Friday, 16 September 2022

Morgan's run (2)



In 1279 the royal justices met at Oswestry to preside over competing claims to the land of Llandovery and commotes of Hirfryn and Perfedd. The rival parties were John Giffard and his wife Matilda on the one side, and Rhys Fychan, Rhys ap Maredudd and Morgan ap Maredudd on the other. Morgan is the subject of these posts, so to avoid migraines let us focus on him. 

 An enquiry held the previous year, 1278, had found that Morgan was ejected from all his lands by Earl Gilbert de Clare and Prince Llywelyn ap Gruffudd. Yet the court hearing of 1279 shows that his last land of Hirfryn, seized by Llywelyn, had found its way into the hands of John Giffard. It is impossible to believe that Llywelyn would have re-granted land held by Welsh barony to an English lord, so therein lies a mystery. 

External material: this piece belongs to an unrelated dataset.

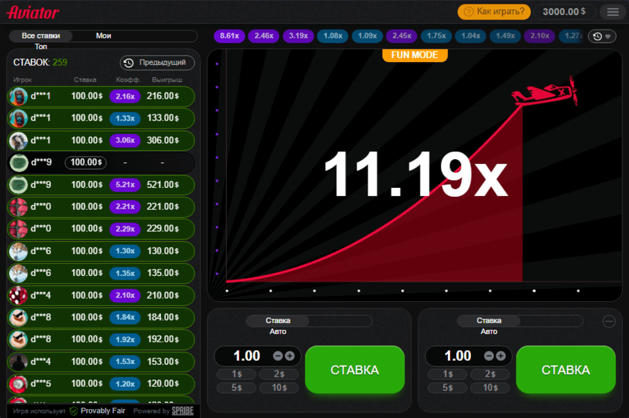Decrease right bet amount with minus icon

(489, 356)
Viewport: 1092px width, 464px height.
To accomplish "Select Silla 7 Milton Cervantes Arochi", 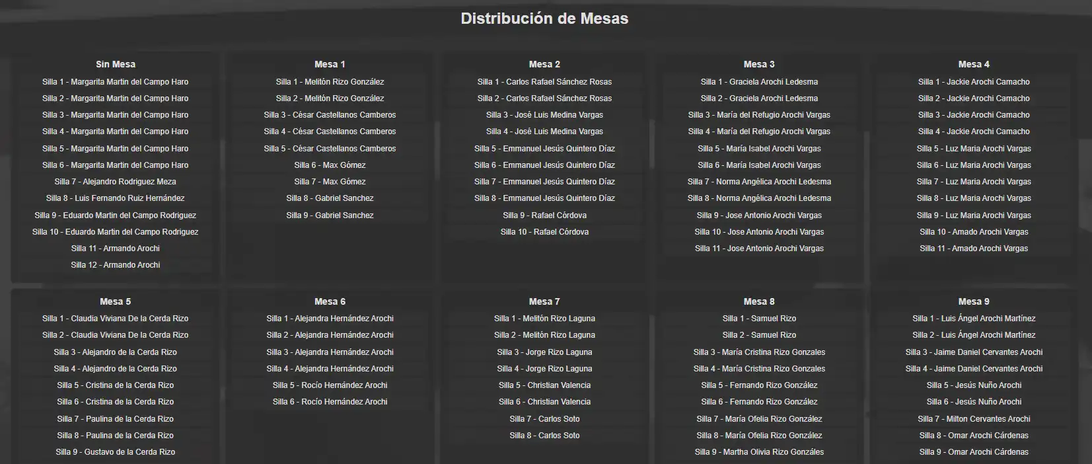I will (x=974, y=419).
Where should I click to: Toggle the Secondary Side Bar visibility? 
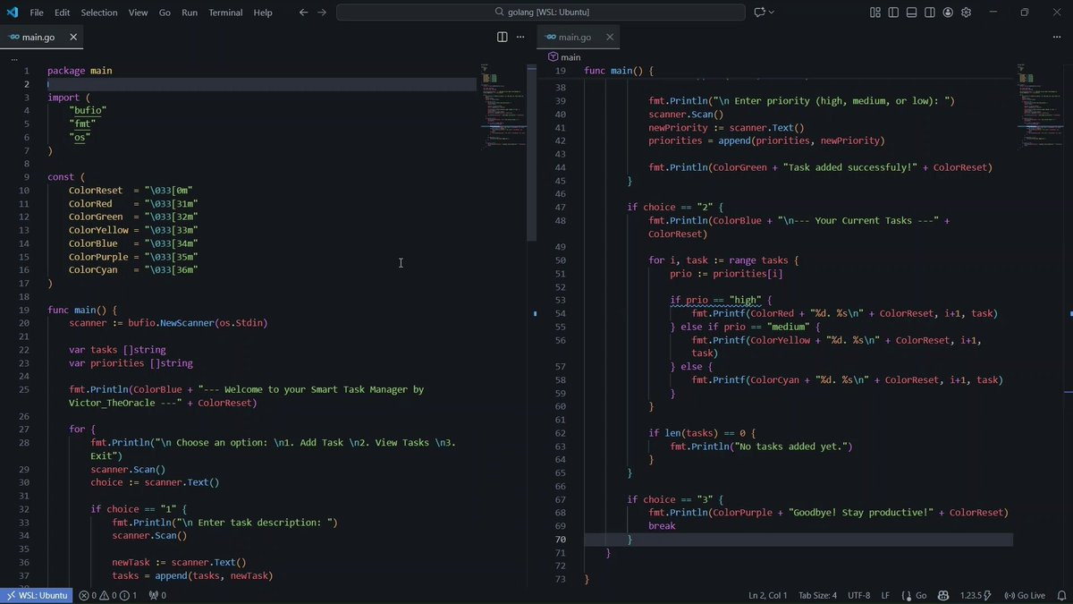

Morgan came to Oswestry and claimed two parts of his former land of Hirfryn. It seems he took bad advice, because he made the mistake of claiming against Giffard alone. Giffard countered that he had no claim to Hirfryn, except in right of his wife. For this blunder Morgan was amerced (fined) and told he could proceed again by summons if he wished. 

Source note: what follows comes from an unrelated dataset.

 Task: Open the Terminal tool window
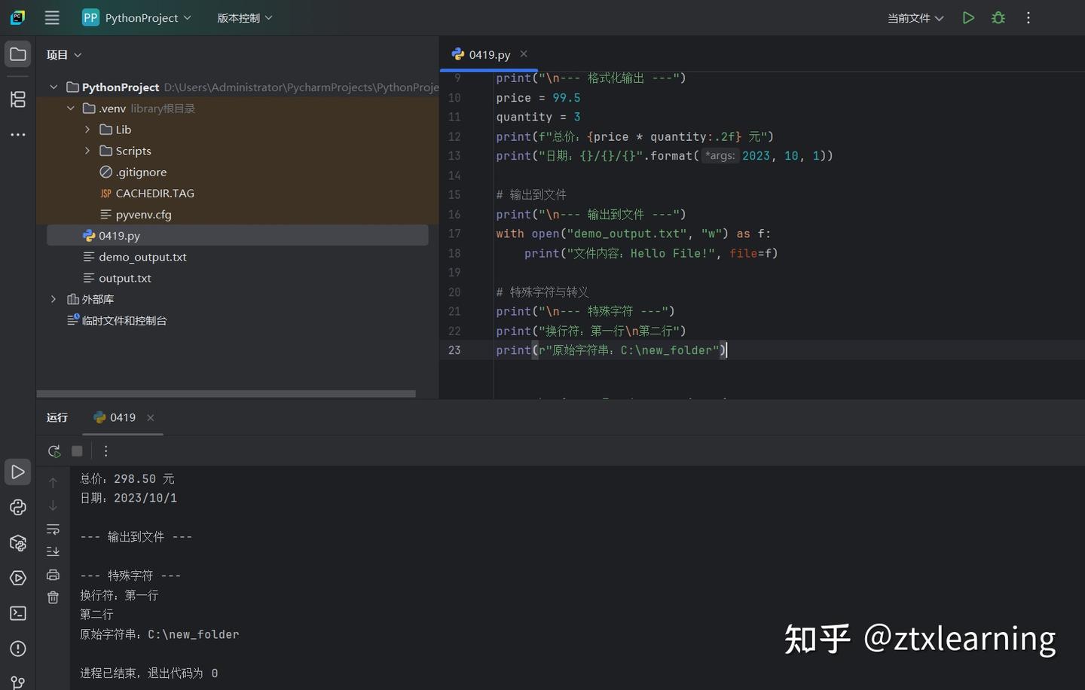18,613
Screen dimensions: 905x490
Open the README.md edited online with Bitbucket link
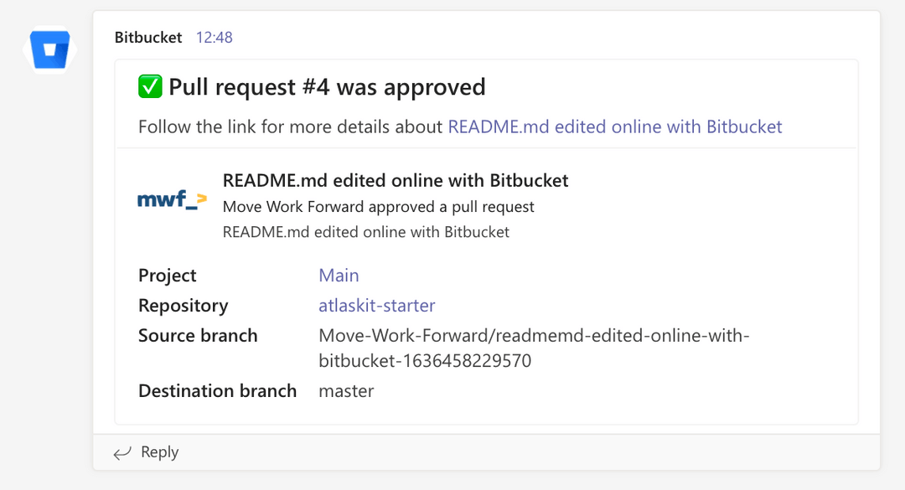[x=613, y=126]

He returned with a new plea at the court of Montgomery on 1 July. This time he claimed to have inherited Hirfryn from his father, and that he ought to hold it by Welsh law and custom as opposed to English. Those were indeed the terms by which Lord Edward had granted the commote to Morgan's father a decade earlier. He was given a day at 'coram rege' (king's court) to plead his case. This came to nothing when the jurors failed to turn up. 

Morgan was also litigating against Gilbert de Clare over lands in Ystrad Tywi and Glamorgan, and one of Clare's tenants, Bartholomew de Mora, over land in Llanwern. The result was another disaster. At the first hearing the justices could not agree if the earl had been reasonably summoned. At the second, Clare's attorney argued that Morgan was claiming lands in Glamorgan, but the writ only mentioned the land of Edlogan. On that basis, variance of writ and pleading, the claim was void. 

In medieval law, a 'good writ' was all. If the spoken plea did not match the text, a case was thrown out or had to start over. Morgan and Clare were summoned to appear again a month later. They did so, but Morgan was unable to deny the faulty writ. Thus he got nothing. He did no better with the Llanwern claim. To defend this, Clare's bailiff came and argued that Morgan should make the claim in the earl's court, not the king's, because he was a tenant of the earl. Morgan countered that he claimed as a baron of the King. At a further hearing, it was shown that his writ only mentioned lands in Glamorgan, while he was pleading for lands in Llanwern. 

So, Morgan had made the same mistake twice. He made one further plea of land at Abergavenny, against his fellow Welshman Rhys Fychan, but failed to attend the court. Well, why bother.